Irina Ribeiro da Cruz considera que “os pais não estavam preparados” para assumir o papel de docentes e que “houve resistência”. Apesar das adversidades, deixa rasgados elogios aos professores que deram a cara na televisão para fazer chegar a matéria às crianças: “Foram excecionais. Fizeram um excelente trabalho e em tempo recorde”.
A falta do campo e as brincadeiras ao computador

O regresso às aulas presenciais foi complicado para Nuno, mas, agora, garante que gosta mais de ir à escola do que estudar em casa. “É mais divertido. Vais à escola, tens duas ou três horas para brincar e é bué divertido mesmo”, conta.

No primeiro dia de aulas, depois do confinamento, Nuno não queria regressar à escola, contudo, este regresso acabou por ser mais positivo do que esperava.

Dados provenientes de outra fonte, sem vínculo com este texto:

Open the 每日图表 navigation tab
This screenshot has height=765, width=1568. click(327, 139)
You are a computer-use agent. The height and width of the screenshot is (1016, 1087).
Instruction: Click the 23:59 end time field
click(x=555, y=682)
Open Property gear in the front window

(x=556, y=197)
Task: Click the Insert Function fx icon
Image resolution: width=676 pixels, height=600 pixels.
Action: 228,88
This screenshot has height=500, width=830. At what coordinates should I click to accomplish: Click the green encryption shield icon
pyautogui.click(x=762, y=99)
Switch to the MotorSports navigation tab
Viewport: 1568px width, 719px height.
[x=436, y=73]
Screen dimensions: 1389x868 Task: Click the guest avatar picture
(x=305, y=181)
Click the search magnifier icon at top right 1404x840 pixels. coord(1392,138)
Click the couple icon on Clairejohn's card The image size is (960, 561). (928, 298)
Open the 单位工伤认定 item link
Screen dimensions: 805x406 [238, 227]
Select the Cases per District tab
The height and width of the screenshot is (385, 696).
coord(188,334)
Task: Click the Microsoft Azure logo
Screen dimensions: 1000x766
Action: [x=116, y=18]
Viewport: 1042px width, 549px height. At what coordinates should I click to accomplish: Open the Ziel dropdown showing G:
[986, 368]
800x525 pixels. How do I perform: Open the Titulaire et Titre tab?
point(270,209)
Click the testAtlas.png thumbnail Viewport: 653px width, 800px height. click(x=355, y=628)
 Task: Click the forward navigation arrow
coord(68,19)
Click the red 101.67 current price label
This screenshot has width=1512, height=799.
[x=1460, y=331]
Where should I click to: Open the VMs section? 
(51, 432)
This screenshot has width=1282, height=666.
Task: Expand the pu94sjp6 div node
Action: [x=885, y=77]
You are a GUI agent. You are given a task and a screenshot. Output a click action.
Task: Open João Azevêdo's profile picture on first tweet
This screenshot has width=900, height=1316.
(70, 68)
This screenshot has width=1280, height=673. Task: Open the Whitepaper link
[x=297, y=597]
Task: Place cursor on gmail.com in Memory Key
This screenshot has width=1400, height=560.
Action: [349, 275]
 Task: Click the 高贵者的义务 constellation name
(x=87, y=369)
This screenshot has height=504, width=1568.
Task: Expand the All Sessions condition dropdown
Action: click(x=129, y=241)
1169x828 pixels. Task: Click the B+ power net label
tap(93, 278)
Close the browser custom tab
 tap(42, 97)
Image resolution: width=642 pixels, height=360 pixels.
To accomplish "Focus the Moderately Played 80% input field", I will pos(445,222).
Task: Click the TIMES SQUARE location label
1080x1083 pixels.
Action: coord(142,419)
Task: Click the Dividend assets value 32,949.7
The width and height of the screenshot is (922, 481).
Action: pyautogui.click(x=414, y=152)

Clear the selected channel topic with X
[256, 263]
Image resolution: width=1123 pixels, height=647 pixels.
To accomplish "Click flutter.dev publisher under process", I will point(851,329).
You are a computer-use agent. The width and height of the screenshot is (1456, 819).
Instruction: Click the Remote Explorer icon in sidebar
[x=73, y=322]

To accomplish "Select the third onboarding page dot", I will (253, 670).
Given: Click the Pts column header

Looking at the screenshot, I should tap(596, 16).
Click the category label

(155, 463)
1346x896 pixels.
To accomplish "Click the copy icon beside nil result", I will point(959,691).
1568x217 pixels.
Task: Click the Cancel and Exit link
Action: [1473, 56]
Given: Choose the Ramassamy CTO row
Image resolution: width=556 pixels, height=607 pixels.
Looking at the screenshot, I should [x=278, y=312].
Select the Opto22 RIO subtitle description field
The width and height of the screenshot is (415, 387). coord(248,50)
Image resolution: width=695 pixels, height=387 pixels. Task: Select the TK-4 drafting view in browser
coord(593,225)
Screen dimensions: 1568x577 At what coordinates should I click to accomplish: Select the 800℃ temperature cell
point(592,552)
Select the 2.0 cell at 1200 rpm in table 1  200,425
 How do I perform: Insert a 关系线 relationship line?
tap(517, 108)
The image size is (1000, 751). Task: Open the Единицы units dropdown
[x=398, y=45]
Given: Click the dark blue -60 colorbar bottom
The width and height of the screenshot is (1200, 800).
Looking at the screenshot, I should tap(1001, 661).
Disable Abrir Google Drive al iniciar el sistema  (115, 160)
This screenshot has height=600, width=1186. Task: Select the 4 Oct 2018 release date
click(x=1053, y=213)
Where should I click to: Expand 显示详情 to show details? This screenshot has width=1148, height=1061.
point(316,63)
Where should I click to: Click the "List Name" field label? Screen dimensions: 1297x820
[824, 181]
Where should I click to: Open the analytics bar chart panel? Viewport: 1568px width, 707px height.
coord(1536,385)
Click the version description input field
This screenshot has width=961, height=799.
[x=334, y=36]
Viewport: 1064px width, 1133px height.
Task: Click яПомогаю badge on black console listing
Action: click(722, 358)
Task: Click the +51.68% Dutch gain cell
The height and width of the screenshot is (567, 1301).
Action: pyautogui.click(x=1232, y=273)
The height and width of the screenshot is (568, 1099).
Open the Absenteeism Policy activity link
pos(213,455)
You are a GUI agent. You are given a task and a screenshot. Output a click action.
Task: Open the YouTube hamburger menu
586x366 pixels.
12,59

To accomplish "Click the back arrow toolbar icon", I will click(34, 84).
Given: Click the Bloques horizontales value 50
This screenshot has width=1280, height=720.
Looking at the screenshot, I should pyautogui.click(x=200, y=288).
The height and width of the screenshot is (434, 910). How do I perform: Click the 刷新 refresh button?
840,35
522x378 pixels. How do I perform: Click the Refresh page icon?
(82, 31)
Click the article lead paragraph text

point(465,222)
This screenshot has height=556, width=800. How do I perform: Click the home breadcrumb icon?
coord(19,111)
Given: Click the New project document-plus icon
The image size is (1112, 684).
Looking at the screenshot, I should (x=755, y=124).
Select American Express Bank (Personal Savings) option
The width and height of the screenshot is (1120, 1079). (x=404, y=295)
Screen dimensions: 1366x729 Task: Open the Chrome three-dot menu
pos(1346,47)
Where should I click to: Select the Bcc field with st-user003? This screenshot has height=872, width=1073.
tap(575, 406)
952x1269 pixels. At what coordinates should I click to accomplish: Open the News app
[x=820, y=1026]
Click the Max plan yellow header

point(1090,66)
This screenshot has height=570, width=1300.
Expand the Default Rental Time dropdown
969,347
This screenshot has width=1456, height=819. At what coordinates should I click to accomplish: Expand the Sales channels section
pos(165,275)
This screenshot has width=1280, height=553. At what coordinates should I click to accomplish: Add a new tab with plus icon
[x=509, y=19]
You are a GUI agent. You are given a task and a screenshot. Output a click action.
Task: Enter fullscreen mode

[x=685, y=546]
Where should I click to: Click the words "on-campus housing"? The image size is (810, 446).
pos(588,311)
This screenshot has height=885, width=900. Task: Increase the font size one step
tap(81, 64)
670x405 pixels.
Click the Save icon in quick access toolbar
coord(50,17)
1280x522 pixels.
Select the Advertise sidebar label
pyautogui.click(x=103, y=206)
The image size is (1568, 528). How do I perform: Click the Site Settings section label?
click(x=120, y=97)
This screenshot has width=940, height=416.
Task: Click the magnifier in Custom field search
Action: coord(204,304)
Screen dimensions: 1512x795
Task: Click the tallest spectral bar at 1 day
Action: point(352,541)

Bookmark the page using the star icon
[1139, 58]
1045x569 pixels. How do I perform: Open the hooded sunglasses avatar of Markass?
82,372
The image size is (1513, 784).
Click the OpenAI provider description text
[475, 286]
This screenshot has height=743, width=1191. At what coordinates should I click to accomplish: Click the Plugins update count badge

“Eu chorei porque não queria ir para a escola. Depois limpei as lágrimas, fui para a sala do terceiro ano e encontrei uma nova amiga que se chama Constança.”

Durante o confinamento, Nuno sentiu “falta de brincar” com os amigos. “Quando acabávamos a aula, íamos para o email e para meets [salas de conversa online] e conversávamos”, lembra. Trocava mensagens com os colegas, via vídeos do Youtube e, por vezes, os pais deixavam-no ir ao outro computador, onde podia jogar Minecraft. Quando passava muito tempo em jogos online, os pais notavam que a criança ficava mais irritada e de mau humor.

“Faltava muitas coisas: o campo de futebol, o espaço todo. Em vez de estarmos agarrados a jogar, viciados… Eu gosto mais da escola como ela é. Também gosto das aulas, mas a parte que eu mais gosto é o campo, é bem lisinho, gosto de jogar futebol.”